**What you are asked to do**
Take the line containing "Image resolution: width=1134" and every line after it in the data below, and print them exactly as given, with nothing else.

* * * *

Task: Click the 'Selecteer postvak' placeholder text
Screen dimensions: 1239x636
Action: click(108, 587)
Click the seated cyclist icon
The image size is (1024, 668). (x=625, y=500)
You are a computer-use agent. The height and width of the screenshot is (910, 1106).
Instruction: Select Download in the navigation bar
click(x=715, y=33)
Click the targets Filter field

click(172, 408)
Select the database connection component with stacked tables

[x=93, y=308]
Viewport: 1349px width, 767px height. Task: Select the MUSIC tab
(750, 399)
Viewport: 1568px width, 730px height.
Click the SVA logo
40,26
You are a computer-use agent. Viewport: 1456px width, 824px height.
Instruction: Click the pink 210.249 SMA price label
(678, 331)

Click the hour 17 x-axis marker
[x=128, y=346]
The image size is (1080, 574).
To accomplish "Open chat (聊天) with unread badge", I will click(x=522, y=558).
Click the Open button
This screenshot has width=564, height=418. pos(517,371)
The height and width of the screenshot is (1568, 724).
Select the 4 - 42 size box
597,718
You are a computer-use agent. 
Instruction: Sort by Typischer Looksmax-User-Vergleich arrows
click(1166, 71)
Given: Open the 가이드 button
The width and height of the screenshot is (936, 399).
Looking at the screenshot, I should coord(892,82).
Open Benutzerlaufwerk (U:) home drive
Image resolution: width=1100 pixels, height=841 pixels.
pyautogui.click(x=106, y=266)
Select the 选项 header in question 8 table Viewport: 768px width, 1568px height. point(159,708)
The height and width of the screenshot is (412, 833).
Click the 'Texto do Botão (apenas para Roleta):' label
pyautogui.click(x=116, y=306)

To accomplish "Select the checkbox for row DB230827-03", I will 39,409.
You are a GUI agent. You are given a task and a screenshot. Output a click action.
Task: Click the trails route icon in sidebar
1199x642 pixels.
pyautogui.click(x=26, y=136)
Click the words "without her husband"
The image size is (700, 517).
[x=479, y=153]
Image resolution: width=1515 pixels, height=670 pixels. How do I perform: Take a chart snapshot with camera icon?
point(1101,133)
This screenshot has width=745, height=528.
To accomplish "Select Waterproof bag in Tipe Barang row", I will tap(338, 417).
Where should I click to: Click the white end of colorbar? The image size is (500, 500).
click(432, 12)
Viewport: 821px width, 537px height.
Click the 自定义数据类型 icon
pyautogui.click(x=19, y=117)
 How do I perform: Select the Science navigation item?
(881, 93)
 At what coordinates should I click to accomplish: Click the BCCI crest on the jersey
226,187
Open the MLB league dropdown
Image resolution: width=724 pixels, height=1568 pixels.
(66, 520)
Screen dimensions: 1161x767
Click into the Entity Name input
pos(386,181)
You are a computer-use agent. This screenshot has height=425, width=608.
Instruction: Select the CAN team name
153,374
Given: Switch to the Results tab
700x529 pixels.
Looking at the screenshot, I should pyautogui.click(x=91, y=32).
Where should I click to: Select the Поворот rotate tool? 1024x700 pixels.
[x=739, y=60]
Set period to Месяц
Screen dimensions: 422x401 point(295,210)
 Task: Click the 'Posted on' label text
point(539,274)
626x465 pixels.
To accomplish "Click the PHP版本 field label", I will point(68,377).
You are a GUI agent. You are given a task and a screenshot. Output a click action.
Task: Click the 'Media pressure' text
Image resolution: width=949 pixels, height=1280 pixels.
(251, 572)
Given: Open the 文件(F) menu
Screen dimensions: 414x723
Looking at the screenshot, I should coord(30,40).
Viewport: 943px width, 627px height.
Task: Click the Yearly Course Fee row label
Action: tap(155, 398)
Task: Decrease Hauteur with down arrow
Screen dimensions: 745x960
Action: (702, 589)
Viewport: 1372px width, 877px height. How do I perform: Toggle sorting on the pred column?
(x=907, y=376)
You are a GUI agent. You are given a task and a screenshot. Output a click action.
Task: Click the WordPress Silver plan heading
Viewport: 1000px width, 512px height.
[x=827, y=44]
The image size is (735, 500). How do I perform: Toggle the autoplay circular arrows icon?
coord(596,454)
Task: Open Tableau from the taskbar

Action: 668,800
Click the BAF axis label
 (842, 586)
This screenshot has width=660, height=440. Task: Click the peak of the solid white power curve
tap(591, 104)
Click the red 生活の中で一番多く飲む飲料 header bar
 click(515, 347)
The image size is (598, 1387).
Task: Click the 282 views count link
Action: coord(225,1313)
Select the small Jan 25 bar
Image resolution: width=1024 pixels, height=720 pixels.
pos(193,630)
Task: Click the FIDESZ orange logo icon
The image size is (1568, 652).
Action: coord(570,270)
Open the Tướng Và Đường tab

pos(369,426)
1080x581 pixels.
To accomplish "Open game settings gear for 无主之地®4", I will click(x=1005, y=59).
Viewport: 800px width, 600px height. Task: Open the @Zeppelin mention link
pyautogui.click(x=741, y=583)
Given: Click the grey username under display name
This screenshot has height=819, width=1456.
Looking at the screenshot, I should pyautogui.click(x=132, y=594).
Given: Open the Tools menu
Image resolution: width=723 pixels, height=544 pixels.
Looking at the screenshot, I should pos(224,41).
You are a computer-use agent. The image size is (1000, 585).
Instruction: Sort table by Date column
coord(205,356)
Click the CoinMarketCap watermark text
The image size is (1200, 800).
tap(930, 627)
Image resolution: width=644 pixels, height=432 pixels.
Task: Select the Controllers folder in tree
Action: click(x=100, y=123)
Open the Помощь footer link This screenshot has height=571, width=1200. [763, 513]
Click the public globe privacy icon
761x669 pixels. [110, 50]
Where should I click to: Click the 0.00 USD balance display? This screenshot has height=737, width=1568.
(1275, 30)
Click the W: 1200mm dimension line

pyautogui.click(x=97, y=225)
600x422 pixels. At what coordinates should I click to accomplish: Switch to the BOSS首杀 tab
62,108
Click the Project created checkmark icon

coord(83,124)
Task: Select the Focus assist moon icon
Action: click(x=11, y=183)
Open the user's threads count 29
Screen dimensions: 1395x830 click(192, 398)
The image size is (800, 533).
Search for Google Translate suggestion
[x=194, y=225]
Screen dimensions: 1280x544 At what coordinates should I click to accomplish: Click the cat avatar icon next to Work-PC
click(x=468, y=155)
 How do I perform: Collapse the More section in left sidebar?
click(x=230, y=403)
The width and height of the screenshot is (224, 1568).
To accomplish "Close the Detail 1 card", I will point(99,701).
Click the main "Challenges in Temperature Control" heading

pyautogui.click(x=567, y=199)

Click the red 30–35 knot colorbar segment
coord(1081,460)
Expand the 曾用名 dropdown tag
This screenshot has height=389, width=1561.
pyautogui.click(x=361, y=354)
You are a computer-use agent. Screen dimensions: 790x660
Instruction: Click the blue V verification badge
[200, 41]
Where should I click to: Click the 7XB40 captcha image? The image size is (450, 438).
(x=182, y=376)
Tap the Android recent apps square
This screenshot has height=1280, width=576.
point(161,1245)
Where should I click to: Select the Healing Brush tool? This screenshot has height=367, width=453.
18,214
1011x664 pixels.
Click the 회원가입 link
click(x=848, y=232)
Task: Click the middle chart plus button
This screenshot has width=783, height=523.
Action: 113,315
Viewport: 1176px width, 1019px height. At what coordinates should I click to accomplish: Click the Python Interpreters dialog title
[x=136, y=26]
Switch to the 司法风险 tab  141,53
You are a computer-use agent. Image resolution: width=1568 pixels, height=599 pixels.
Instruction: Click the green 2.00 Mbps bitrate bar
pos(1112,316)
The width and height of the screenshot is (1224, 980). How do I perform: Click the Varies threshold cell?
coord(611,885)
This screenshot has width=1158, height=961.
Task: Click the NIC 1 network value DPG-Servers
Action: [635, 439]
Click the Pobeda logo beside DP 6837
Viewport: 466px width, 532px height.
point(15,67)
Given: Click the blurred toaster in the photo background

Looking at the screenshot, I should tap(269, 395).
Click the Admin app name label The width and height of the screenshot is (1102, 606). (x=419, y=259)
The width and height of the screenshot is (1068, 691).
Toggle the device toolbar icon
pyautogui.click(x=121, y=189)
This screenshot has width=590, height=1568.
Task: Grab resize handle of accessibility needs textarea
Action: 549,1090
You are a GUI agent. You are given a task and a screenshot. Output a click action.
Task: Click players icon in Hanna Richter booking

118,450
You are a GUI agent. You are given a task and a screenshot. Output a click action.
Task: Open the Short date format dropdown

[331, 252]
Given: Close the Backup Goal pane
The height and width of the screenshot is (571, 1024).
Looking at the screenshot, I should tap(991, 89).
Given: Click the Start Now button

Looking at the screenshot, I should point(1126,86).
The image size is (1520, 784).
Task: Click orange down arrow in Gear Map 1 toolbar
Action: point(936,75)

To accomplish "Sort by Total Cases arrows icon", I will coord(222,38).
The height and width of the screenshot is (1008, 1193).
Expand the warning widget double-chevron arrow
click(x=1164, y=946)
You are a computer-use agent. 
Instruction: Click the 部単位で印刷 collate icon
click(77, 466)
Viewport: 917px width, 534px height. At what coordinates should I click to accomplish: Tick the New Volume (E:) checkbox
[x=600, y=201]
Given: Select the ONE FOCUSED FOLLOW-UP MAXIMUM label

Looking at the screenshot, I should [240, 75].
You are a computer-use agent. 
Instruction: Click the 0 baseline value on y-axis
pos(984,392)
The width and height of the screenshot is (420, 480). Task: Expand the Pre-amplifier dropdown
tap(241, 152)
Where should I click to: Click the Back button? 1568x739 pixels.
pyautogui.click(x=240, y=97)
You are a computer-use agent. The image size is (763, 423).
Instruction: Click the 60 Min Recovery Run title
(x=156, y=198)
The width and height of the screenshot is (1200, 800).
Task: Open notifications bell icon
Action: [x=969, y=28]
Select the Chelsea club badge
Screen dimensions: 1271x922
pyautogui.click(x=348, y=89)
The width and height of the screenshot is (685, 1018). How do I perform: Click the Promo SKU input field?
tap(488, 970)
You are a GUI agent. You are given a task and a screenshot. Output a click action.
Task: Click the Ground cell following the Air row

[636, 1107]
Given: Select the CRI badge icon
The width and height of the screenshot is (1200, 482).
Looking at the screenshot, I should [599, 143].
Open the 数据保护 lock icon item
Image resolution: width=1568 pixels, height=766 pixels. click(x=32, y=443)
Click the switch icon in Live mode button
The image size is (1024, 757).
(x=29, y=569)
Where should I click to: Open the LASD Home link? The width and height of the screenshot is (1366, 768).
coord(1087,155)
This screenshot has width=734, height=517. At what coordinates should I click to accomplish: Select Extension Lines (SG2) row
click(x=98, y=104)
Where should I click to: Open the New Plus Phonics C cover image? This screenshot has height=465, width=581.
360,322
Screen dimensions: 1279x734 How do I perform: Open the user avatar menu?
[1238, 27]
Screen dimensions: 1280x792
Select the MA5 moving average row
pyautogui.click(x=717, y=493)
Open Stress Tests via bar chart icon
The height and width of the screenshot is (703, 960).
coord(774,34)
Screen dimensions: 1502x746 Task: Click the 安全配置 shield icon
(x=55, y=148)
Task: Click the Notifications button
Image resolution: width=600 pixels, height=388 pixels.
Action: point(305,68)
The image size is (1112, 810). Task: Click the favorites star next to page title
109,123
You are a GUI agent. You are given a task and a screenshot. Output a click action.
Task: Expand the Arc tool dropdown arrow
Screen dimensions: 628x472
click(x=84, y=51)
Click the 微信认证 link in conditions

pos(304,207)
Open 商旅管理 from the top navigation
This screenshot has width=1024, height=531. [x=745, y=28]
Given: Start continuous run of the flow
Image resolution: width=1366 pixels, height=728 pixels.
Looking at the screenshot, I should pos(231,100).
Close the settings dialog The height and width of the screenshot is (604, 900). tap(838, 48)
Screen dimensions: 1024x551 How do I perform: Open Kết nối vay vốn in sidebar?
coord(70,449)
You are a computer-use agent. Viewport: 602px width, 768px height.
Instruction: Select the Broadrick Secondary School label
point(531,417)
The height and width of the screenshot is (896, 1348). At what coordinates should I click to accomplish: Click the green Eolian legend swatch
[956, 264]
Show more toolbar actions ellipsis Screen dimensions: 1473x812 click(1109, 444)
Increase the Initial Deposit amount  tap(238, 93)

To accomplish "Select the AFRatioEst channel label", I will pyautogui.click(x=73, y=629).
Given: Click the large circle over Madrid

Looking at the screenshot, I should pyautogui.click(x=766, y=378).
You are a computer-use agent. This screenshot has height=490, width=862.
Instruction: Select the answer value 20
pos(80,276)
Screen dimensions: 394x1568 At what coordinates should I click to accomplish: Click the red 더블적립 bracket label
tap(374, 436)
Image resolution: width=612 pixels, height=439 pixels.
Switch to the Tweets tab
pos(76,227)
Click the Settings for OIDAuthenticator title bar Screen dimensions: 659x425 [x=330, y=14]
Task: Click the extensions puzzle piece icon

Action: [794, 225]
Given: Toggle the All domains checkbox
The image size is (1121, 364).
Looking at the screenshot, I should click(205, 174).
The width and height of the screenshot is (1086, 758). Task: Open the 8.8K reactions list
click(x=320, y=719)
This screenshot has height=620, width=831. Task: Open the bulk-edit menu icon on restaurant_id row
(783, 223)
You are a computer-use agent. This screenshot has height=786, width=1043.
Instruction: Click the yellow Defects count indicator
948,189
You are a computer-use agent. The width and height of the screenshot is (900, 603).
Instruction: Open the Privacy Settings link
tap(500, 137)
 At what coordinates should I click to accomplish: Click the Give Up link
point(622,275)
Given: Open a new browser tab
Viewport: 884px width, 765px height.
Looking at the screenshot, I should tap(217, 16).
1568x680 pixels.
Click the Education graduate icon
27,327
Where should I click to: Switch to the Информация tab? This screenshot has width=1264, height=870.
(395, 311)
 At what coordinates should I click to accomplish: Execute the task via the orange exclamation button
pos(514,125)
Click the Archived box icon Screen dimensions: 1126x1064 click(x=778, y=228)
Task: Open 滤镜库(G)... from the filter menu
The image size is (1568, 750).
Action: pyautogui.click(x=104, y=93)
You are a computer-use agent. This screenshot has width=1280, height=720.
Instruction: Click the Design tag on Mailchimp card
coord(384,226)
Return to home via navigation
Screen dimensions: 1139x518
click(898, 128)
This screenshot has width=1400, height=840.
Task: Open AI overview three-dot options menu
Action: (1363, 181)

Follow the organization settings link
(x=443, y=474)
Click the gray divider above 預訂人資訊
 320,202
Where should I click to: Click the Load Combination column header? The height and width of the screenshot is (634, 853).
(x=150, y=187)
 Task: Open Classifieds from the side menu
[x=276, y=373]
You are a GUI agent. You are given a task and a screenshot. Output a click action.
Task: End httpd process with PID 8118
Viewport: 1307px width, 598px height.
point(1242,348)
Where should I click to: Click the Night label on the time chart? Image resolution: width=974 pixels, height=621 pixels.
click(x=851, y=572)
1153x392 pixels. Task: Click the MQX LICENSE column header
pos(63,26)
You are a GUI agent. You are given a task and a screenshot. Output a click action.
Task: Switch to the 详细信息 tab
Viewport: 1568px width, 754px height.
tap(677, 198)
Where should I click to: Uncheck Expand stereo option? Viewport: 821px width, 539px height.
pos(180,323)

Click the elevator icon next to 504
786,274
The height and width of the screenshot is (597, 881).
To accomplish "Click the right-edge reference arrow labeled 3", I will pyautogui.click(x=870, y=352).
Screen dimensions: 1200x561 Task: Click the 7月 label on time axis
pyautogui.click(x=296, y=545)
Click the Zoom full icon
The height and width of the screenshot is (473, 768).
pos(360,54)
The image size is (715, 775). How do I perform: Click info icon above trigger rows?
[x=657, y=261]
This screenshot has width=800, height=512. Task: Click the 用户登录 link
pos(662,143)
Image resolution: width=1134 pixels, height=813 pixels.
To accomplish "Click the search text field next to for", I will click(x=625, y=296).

* * * *

**Response box**
Image resolution: width=1134 pixels, height=813 pixels.
To accomplish "Click the search text field next to for", I will click(x=625, y=296).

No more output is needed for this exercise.